Pixel coordinate grounding data
- - - -

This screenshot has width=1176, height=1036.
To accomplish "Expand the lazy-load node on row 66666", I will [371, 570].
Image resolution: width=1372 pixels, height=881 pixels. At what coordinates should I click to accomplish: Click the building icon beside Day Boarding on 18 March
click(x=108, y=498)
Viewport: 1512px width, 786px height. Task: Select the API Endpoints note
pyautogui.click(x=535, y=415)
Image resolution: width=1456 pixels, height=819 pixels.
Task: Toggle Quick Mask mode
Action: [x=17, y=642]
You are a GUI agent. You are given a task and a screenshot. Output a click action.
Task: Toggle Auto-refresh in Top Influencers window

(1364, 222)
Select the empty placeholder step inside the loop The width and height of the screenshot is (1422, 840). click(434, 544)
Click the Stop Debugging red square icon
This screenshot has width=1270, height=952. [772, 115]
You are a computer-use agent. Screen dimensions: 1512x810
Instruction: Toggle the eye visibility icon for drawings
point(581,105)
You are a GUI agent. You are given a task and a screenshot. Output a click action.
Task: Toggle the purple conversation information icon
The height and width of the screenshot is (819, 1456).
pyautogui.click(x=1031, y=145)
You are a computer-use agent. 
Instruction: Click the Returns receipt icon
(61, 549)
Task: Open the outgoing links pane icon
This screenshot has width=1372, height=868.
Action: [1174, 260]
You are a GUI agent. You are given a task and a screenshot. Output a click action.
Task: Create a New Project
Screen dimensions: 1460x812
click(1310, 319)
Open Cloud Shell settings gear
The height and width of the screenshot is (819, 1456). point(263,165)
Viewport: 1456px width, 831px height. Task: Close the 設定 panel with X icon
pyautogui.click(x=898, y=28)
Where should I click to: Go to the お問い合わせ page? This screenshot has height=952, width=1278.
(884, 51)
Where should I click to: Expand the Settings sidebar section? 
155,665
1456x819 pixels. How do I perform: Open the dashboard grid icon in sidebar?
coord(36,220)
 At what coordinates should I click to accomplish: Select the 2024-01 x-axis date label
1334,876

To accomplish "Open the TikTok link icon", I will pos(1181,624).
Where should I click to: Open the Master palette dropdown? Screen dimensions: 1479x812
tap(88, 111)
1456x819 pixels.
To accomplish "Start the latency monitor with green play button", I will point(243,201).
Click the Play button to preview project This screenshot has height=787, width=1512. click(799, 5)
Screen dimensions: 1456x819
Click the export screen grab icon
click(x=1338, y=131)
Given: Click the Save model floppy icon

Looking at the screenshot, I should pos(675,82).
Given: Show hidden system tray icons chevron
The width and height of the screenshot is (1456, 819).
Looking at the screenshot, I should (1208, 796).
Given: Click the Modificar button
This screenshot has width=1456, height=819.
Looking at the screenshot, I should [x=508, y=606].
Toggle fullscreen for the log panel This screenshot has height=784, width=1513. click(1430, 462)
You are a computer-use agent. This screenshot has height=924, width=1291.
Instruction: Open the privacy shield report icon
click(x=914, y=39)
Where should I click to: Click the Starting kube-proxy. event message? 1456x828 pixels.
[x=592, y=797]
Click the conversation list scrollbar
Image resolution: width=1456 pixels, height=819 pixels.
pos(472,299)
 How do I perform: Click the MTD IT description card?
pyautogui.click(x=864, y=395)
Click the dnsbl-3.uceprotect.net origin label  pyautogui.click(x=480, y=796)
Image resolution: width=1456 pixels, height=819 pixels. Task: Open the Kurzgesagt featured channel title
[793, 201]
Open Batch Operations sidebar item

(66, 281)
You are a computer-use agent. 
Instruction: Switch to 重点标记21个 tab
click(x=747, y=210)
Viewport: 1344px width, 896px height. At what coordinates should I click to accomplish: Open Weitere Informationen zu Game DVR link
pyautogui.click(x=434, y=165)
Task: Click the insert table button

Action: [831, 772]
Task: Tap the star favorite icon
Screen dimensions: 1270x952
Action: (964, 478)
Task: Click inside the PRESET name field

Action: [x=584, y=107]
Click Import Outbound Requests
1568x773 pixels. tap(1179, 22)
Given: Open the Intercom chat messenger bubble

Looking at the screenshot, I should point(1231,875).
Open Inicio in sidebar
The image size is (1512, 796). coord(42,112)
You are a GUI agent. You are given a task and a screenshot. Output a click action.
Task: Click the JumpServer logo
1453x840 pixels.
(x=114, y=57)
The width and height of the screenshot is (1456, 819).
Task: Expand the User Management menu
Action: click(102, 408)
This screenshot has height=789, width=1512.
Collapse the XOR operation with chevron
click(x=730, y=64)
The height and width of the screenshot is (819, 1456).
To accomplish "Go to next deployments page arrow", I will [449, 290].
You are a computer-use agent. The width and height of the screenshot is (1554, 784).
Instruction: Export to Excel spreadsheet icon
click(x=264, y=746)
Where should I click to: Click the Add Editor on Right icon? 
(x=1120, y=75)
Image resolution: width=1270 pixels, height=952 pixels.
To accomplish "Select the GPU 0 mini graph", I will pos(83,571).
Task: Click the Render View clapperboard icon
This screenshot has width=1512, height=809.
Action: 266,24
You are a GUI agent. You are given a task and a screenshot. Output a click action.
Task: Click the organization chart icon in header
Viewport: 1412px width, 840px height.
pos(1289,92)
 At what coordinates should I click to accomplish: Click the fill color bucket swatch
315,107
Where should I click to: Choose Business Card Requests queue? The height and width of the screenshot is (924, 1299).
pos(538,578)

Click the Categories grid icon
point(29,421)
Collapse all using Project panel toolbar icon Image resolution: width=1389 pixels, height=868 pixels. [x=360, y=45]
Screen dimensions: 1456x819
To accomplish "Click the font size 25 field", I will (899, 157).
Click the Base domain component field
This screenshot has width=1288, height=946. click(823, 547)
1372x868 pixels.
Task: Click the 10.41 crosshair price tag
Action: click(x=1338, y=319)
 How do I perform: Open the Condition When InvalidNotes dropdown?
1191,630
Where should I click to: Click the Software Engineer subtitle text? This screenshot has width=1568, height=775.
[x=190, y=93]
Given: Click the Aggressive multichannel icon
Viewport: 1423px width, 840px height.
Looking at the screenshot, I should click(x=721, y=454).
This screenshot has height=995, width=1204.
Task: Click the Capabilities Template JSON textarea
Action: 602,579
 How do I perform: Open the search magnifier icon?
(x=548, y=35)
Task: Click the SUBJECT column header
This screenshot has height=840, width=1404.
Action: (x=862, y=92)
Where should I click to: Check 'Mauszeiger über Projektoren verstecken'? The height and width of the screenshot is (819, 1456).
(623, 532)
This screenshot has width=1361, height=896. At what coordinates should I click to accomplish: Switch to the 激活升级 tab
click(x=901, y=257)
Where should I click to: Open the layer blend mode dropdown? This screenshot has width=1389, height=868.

- - - -

**HOW TO COMPLETE THIS TASK:**
Copy down every line of the entries containing the word "conversation".

**RESPONSE AREA:**
Task: Toggle the purple conversation information icon
Click the conversation list scrollbar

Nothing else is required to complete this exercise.